Mengerti Konstitusi

Ini bukan cerita dari fakta yang diungkapkan Wakil Ketua Dewan Perwakilan Rakyat, Pramono Anung, tentang para artis yang duduk di gedung DPR RI yang dipandang tidak pernah menyuarakan suara konstituennya. Kalaupun mereka  bersuara seringkali topik pembicaraannya di luar kepentingan rakyat, misalnya membicarakan harga tas, sepatu dll. Bukan pula drama koalisi dan oposisi yang mirip dengan sinetron “putri yang ditukar”, atau tentang perdebatan “revolusi” Bung Andi Malarangeng Vs Bung Nurdin Halid yang sama-sama berlindung dibalik “statuta FIFA”. Ini tentang problem besar para pengelola negara yang “kurang mengerti” arti konstitusi.

Berita terakhir tentang gonjang-ganjing politik tanah air adalah bergabungnya  puluhan tokoh nasional dalam Dewan Penyelamat Negara. Akan ada apa ???

Antaranews.com melansir berita bahwa Mantan Wakil Presiden M Jusuf Kalla bertemu dengan puluhan tokoh nasional yang tergabung dalam Dewan Penyelamat Negara untuk membicarakan berbagai persolan bangsa dan kemungkinan solusinya. Pertemuan yang diawali dengan makan siang bersama di sebuah rumah makan di Jakarta, Rabu diakhirnya dengan dialog. Beberapa tokoh yang hadir diantaranya, Effendi Choirie, Lily Wahid, Laode Ida, Bambang Soesatyo, Adhie Massardi, Fuad Bawasier, Marwan Batubara, Permadi, Yasril Ananta Baharudin dan sebagainya.

Mantan Wakil Presiden M Jusuf Kalla mengatakan, setiap warga negara mempunyai hak dan kewajiban untuk menyelamatkan bangsa namun harus tetap berdasarkan konstitusi UUD 1945. “Kita sebagai warga negara punya kewajiban dan hak untuk menyelamatkan bangsa dan negara. Tapi menyelamatkan negara, bukan berarti kita ‘jor-joran’. Tentu kita menyelamatkan negara harus mengedepankan konstitusi,” kata tokoh yang akrab disapa JK itu saat bertemu tokoh-tokoh Dewan Penyelamat Negara di Jakarta, Rabu.

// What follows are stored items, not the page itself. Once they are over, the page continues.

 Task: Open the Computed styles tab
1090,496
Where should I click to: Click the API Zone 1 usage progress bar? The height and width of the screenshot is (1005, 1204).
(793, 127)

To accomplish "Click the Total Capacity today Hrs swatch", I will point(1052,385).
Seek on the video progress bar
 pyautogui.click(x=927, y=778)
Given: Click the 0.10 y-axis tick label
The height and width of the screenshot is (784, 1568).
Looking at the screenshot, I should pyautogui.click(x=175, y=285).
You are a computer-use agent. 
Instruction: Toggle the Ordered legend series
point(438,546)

Lagi dan lagi tentang “konstitusi”, sebagai orang awam tentunya kepingin tahu dan mengerti apa itu konstitusi, maka cari sana dan sini akhirnya bertemulah dengan beberapa tulisan tentang “konstitusi”. Moga tulisan ini ada manfaatnya terutama bagi yang awam dan mau belajar mengerti tentang konstitusi.

*********

Konstitusi yang berasal dari kata constituer (Perancis) yang artinya membentuk, dilihat dari perspektif hukum tata negara artinya adalah membentuk organ-organ negara. Di samping istilah konstitusi kita mengenal pula istilah Undang-Undang Dasar (UUD) yang merupakan terjemahan dari “grondwet” (Belanda). Dalam bahasa Latin kata “konstitusi” merupakan gabungan dari dua kata yaitu “cume” dan “statuere”.Cume adalah sebuah kata depan (preposisi) yang berarti “bersama dengan”, sedangkan Statuere berasal dari kata Sta yang membentuk kata kerja pokok stare yang berarti “berdiri”. Dengan demikian kata statuere mempunyai arti “membuat sesuatu agar berdiri atau mendirikan/menetapkan”. Kata constitution sebagai bentuk tunggal berarti “menetapkan sesuatu bersama-sama”, sedangkan bentuk jamaknya yaitu constitusiones berarti “segala sesuatu yang telah ditetapkan”.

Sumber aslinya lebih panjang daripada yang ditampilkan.